In a recent study published by the Canadian Journal of Public Health, the authors reviewed the prevalence of depression and its causes among First Nations youth on reserves in Saskatchewan. The study reported that 25 per cent of 10-to 15-year-olds experience depression.

This is the first study to date that has examined the prevalence and determinants of depressed mood among First Nations youth living on-reserve. Large, nationwide surveys such as the Canadian Community Health Survey and the National Longitudinal Study of Children and Youth exclude those on reserves.

This is surprising, given that suicide accounted for 22 per cent of deaths among First Nations youth aged 12-19 years in 2000. Addressing depressed mood and other risk factors should be a priority.

In comparison, a study from Saskatoon in 2008 found that 9.8 per cent of Caucasian youth had depressed mood. In other words, on-reserve First Nations youth have nearly three times the prevalence of depression compared to Caucasian youth.

Statistics Canada indicates there are five main predictors of depressed mood in Canada, with income being the largest predictor. According to the agency, the difference in prevalence between low and high income Canadians is 11.6 per cent to 3.6 per cent respectively, approximately a three-fold difference.

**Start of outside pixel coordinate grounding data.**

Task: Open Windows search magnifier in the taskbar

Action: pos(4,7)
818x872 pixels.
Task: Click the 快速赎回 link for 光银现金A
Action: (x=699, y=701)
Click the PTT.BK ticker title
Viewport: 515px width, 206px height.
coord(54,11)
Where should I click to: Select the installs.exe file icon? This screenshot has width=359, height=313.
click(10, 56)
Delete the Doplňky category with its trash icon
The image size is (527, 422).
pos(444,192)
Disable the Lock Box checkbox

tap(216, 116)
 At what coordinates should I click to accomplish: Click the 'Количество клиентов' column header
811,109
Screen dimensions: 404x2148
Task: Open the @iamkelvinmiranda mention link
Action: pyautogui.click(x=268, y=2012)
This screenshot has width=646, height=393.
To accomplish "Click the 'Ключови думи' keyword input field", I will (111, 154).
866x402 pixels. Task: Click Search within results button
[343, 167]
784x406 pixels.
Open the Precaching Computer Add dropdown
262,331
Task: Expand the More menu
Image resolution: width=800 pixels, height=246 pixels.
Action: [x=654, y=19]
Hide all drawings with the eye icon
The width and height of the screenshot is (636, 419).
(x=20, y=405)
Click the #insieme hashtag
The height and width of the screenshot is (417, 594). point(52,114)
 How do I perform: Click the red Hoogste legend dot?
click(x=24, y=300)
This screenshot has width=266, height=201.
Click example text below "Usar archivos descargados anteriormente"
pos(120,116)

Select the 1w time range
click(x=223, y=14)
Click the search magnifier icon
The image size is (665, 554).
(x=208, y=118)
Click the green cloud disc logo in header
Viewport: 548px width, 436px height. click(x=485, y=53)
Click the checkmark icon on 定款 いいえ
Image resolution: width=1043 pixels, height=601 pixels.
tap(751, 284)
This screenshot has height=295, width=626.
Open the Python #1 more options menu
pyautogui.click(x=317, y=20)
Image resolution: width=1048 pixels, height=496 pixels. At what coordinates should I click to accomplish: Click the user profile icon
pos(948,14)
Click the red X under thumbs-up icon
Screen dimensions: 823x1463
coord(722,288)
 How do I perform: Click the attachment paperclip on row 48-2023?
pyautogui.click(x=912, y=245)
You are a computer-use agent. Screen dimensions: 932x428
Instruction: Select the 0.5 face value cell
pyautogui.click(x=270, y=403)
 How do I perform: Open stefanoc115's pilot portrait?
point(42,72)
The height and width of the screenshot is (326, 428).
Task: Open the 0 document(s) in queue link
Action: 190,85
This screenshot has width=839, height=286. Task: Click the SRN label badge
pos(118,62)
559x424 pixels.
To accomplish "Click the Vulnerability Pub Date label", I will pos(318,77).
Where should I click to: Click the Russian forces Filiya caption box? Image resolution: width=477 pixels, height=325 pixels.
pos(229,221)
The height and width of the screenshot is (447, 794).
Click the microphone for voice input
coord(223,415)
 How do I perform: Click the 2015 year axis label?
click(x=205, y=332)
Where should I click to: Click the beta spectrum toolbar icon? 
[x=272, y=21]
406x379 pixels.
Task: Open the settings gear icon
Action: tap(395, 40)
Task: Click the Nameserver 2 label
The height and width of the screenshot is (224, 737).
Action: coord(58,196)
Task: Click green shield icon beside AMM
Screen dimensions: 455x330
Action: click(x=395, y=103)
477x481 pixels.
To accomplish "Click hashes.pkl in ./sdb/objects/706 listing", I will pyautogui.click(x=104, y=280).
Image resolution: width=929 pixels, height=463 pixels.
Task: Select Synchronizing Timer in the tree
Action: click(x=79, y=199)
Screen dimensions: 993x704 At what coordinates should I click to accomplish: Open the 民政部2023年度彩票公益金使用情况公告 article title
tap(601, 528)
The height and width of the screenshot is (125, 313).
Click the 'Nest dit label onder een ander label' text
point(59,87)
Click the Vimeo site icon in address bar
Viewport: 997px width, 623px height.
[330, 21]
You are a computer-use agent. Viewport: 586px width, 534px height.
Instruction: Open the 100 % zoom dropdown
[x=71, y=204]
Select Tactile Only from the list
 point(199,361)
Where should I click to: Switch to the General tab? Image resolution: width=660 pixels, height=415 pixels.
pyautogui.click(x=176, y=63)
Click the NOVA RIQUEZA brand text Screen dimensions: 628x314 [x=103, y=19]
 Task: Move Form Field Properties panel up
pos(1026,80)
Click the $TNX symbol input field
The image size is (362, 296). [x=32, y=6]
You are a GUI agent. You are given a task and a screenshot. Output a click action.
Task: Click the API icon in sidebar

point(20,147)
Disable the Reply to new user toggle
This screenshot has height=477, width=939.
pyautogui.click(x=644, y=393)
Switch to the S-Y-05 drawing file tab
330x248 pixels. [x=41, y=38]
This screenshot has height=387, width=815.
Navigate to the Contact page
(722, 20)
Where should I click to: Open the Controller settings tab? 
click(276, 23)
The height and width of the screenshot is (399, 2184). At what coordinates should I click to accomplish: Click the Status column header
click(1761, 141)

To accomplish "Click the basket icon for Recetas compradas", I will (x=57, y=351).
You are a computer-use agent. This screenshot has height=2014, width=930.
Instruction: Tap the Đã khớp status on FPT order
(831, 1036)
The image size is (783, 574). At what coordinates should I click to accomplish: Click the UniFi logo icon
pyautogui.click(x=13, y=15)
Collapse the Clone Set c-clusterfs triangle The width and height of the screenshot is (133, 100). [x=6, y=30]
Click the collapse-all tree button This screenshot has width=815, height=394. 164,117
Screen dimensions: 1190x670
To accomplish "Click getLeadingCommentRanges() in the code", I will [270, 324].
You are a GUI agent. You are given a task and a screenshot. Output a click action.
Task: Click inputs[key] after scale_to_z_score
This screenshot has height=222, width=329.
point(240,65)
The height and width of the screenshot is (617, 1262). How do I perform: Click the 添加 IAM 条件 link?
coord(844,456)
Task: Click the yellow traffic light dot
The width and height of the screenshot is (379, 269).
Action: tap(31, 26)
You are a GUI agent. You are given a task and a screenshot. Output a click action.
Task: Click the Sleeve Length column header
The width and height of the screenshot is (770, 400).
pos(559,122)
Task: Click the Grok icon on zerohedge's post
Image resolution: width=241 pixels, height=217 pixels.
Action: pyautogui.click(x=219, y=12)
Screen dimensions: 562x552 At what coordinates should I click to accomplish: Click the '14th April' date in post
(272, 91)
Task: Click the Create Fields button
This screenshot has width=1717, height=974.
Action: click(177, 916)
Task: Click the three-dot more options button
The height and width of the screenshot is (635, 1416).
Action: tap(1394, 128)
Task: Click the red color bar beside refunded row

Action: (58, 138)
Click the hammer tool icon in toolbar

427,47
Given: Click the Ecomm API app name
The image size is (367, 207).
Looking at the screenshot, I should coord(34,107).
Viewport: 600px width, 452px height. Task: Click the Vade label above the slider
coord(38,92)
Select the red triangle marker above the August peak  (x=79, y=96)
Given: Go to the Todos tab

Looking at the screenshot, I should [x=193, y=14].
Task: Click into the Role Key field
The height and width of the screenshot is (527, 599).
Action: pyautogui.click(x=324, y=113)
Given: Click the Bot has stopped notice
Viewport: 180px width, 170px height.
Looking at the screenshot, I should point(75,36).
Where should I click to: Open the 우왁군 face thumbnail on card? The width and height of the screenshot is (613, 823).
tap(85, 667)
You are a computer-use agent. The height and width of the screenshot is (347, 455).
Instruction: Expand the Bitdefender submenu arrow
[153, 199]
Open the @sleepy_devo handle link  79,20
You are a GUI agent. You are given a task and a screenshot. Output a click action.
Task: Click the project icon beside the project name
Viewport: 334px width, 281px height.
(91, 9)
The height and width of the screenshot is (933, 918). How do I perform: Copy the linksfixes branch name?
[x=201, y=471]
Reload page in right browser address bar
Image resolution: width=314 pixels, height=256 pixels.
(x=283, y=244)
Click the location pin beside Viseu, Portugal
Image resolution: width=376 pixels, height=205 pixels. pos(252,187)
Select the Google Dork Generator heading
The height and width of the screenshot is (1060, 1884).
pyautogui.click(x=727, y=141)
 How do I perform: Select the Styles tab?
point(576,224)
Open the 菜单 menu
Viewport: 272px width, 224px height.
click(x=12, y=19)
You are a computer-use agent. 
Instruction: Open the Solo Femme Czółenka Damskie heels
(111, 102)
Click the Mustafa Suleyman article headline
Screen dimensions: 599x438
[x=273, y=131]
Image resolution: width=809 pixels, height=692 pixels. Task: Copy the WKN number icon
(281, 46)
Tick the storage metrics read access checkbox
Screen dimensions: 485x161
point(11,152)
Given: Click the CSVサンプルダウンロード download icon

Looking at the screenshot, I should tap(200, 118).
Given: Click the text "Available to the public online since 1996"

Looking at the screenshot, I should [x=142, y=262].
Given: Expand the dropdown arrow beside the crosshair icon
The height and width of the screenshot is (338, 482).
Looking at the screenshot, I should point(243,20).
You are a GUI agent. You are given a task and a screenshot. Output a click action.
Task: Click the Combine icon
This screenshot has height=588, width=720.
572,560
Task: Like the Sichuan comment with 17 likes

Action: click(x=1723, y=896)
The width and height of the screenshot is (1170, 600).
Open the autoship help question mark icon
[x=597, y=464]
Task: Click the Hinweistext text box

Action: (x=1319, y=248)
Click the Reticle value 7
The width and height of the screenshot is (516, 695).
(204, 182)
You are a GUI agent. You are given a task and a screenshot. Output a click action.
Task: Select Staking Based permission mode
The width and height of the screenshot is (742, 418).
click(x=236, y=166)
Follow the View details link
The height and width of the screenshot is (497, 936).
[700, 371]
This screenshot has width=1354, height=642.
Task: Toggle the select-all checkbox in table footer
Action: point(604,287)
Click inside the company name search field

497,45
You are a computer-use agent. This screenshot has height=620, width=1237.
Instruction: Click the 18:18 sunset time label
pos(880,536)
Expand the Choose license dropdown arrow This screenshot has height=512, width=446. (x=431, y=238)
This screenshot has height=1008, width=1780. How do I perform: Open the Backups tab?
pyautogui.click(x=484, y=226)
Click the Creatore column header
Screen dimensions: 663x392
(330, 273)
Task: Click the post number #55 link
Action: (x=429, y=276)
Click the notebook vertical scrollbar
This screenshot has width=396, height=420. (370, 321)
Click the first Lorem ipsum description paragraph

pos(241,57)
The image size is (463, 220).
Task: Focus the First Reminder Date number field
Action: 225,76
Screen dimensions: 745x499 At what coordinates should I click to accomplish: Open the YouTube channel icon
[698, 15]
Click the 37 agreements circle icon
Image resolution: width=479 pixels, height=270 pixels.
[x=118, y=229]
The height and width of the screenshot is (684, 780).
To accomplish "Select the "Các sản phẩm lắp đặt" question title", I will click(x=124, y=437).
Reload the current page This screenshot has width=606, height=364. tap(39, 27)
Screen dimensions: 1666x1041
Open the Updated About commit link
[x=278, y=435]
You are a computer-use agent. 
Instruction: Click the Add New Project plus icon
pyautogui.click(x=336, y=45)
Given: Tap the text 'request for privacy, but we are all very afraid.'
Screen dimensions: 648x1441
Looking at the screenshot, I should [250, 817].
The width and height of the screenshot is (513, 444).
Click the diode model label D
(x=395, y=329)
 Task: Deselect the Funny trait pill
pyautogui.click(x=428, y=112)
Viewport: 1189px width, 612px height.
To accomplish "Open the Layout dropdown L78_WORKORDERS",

Within First Nations reserves in the CJPH study, the average income was $8,572. Almost everyone had low income. Given this information, it is more likely that an environment of poverty and limited opportunities that exist on many of Saskatchewan’s reserves have a strong influence on depressed mood in their youth. For example, the study found that 60 per cent of youth who are always hungry had depressed mood, while only 18.7 per cent of those who are never hungry were depressed.

Although poverty explains much of the high prevalence of depression among First Nations youth, it does not explain why some low income youth become depressed and others do not. The risk indicators found in the study explain the difference.

The CJPH study found four independent risk indicators for depression among First Nations youth on reserves, after statistical adjustment. The first was not having someone who shows love and affection for these children most, or all, of the time. Not having this social support led to a 382 per cent increase to the risk of becoming depressed.

The second risk indicator was not working through events that happened earlier in their childhood, which increased the risk of depressed mood by 126 per cent. The third indicator was having a lot of arguments with one’s parents, which increased the risk of depression by 75 per cent. The final risk indicator was being physically bullied once or more in the past four weeks. This increased the risk of depression by 69 per cent.

Despite the high prevalence of poverty on reserves, modifying these risk indicators would reduce youth depression and the risk of many other negative outcomes that are linked to depression. These negative outcomes include major depression as an adult, anxiety disorders, suicide attempts, nicotine dependence, educational underachievement, unemployment and early parenthood.